Your instructions: Copy everything from the line containing "Task: Open response 页面渲染 tab" down to the end of the material, without the pictures.
*** Exercise data ***
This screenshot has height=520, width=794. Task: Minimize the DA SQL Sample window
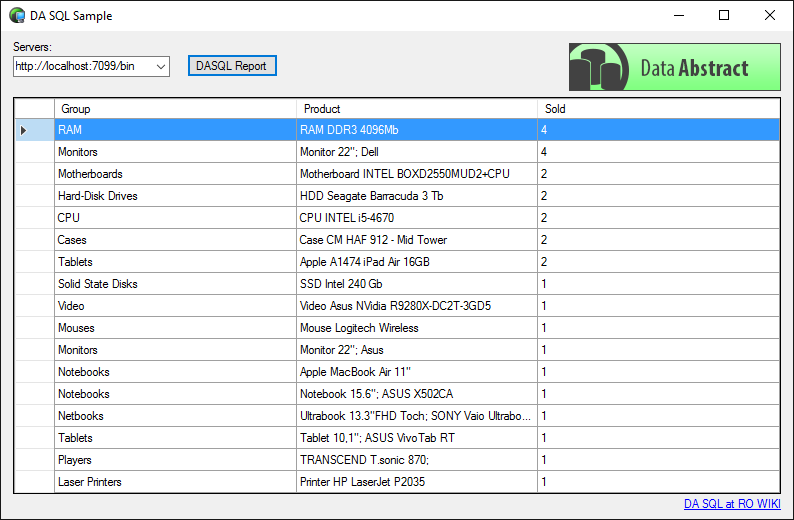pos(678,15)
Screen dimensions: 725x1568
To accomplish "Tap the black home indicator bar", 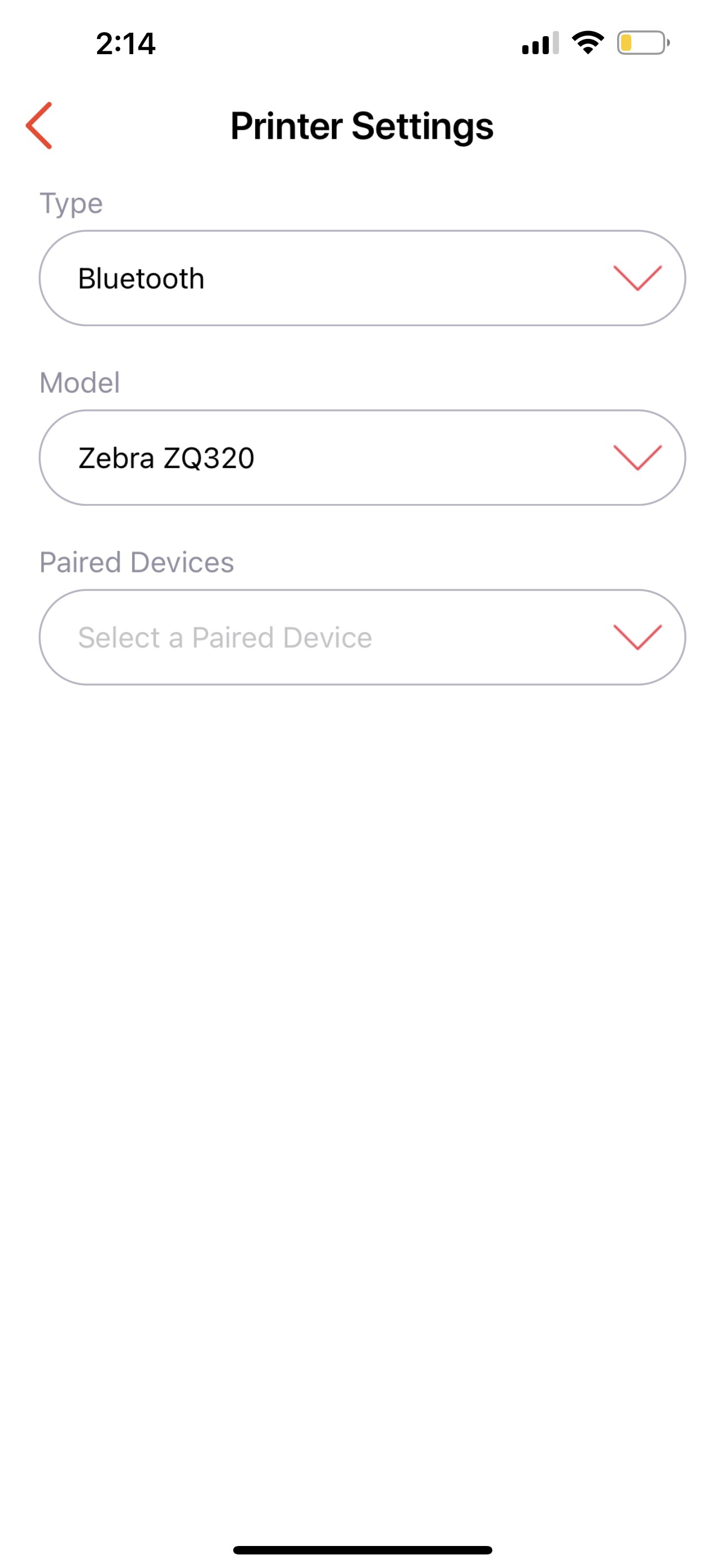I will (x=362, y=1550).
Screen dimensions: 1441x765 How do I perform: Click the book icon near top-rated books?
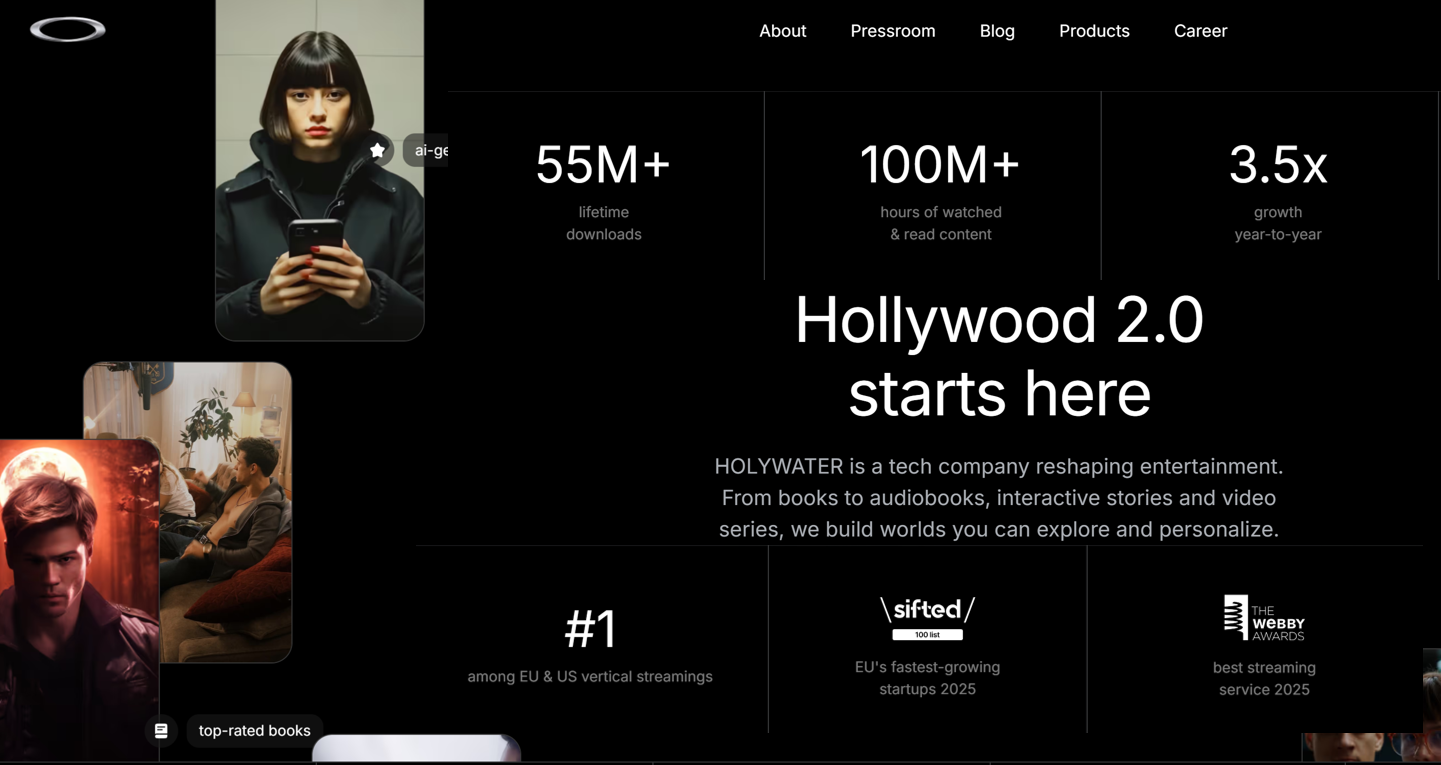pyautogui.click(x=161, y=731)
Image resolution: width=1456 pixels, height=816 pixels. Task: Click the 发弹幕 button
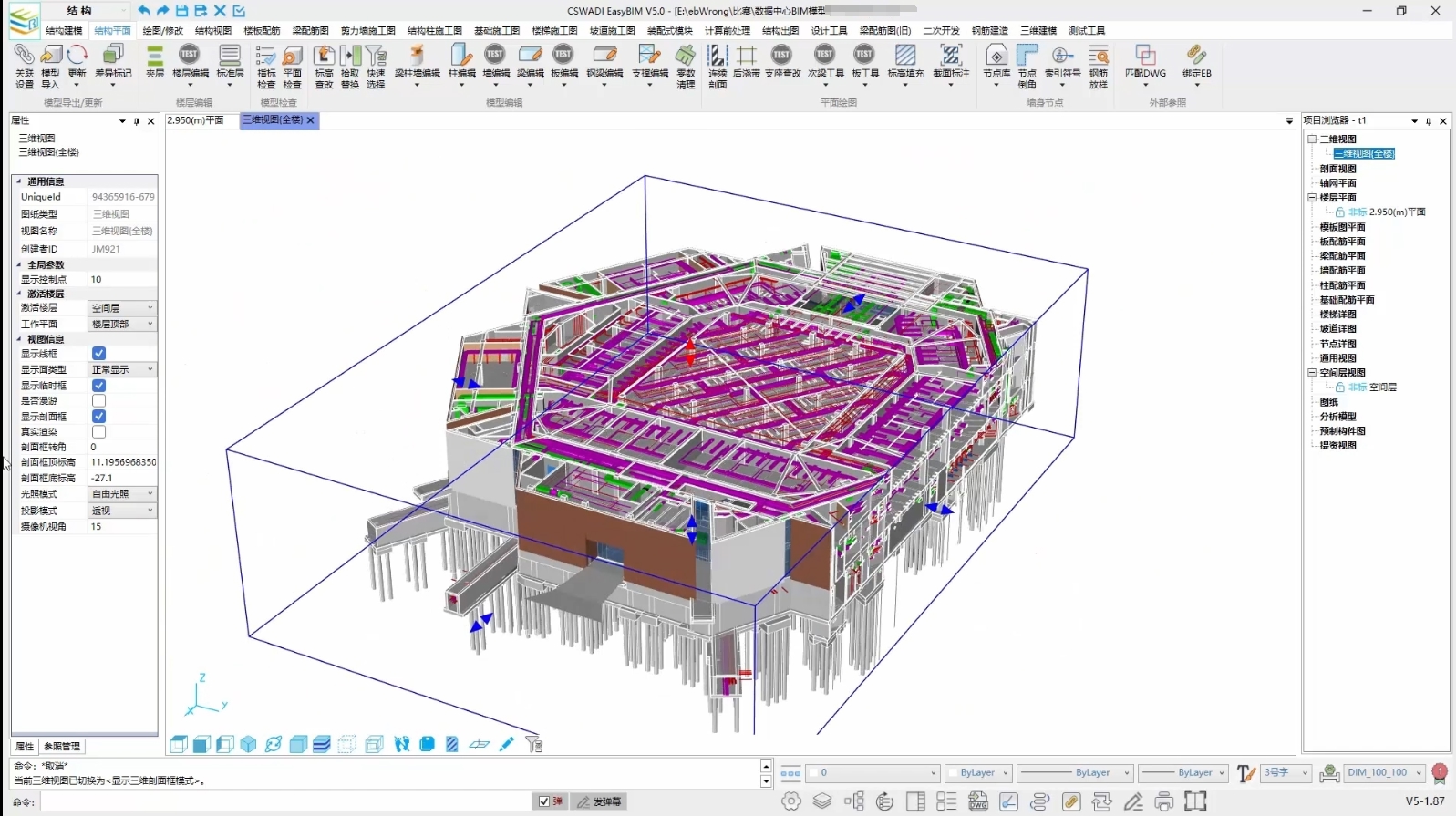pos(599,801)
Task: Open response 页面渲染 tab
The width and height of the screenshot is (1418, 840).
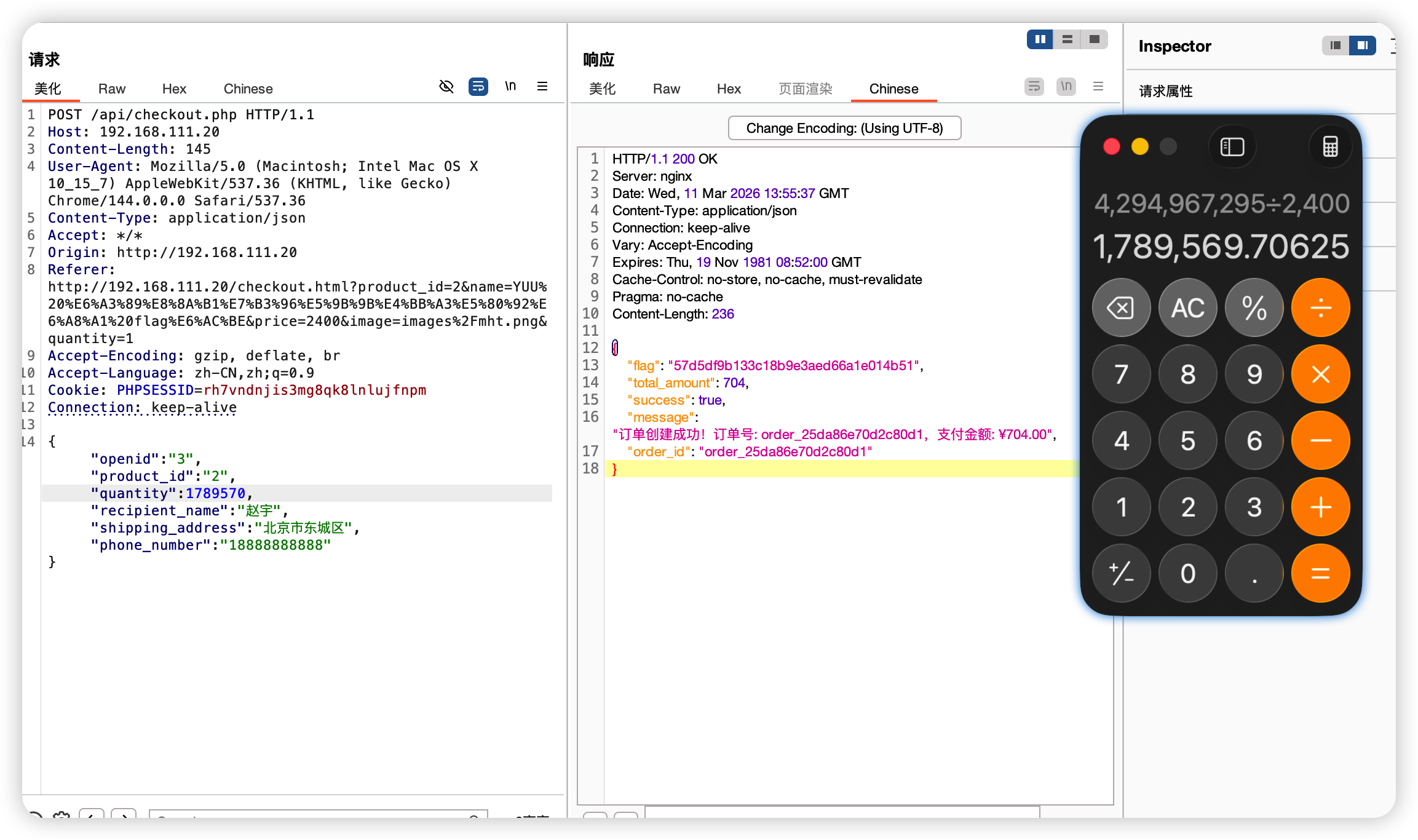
***
Solution for this problem:
Task: Open response 页面渲染 tab
The width and height of the screenshot is (1418, 840).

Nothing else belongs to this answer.